From: Eugen Leitl (email@example.com)
Date: Thu Jun 13 2002 - 08:38:51 MDT
On Wed, 12 Jun 2002, Michael Roy Ames wrote:
> IMO, the overwhelming limiting factor soon to face humans will be the
> speed of light. It *already* limits the speed of CPUs, and as we
No it doesn't. You just have to put your bits where your logic is.
(Despite proven nonlocality physical processes are intrinsically locally
coupled, since an event can't influence others lying outside its light
cone, so it's not that much of a limitation -- unless your life processes
are not based on something as exotic as, say, recursive wormholing).If
your switches are single molecules operating on bits stored in adjacent
molecules the shortest switch time will have to be above the time it takes
light to cross the volume. (You don't want your switches to radiate
light). In practice, even with reversible logic you will run into power
dissipation issues way before. (Of course, fractal cooling channels with a
high flux of coolant dilute your circuitry, increasing average distances).
Also hitherto I regarded stable strangelets as science fiction, but
apparently some theories do allow them, and a couple of people even
postulated a corellated twin tremor as a strangelet clump passage through
Earth (maybe they should limit their crack intake).
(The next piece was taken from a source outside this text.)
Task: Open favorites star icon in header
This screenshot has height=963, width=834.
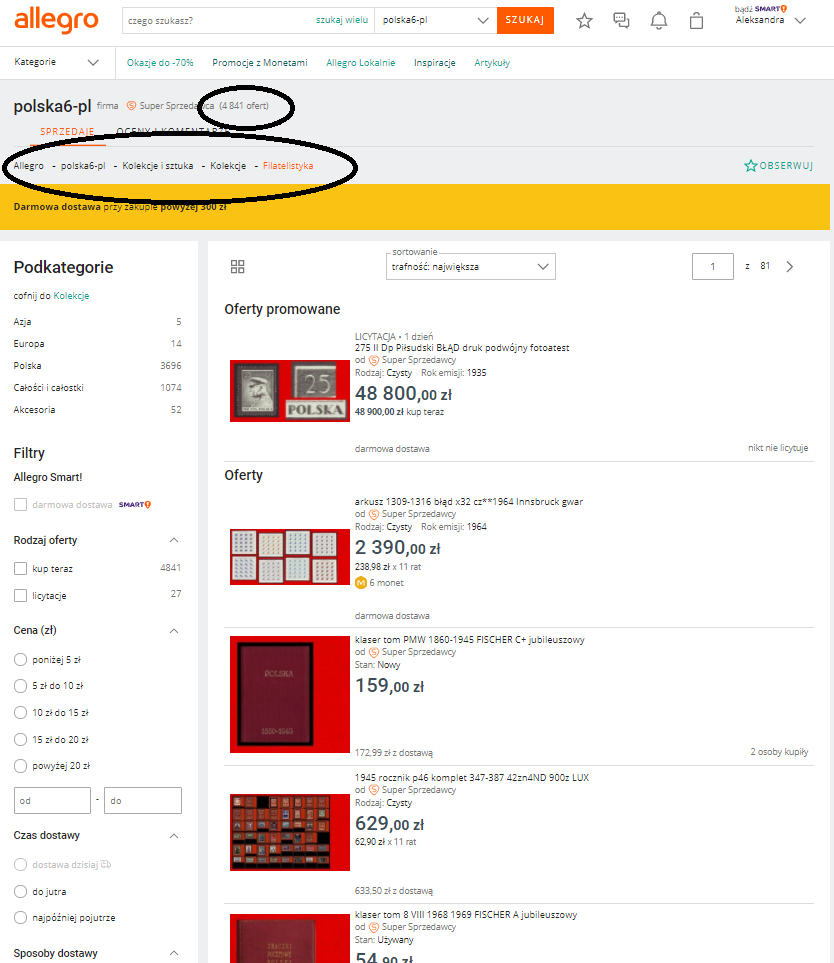Action: 585,21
Depending on their
properties they might be useful for very small, very hot computers (e.g.
mechanical ones driven by nuclear processes, e.g. fusion). Bootstrap
issues loom large once again, though, since even if you can mine the stuff
floating between the stars it doesn't mean you can process it (what's
Young's modulus of strangletronium?).
> advance, this limitation will become more and more... annoying. I
> observe there are *already* increasing resources being devoted to
> probing this limit, with intent of bypassing it. As time passes I
We can intent all we want, we still can't do jack if the universe doesn't
> strongly suspect we will exert ever increasing 'pressure' on this
> limit, and, if it is possible to bypass it, we *will* do so. If that
> occurs, our current limits will seem rather... pedestrian.
Indeed, since superluminal velocities are equivalent to time travel, and
likely would require spacetime plumbing.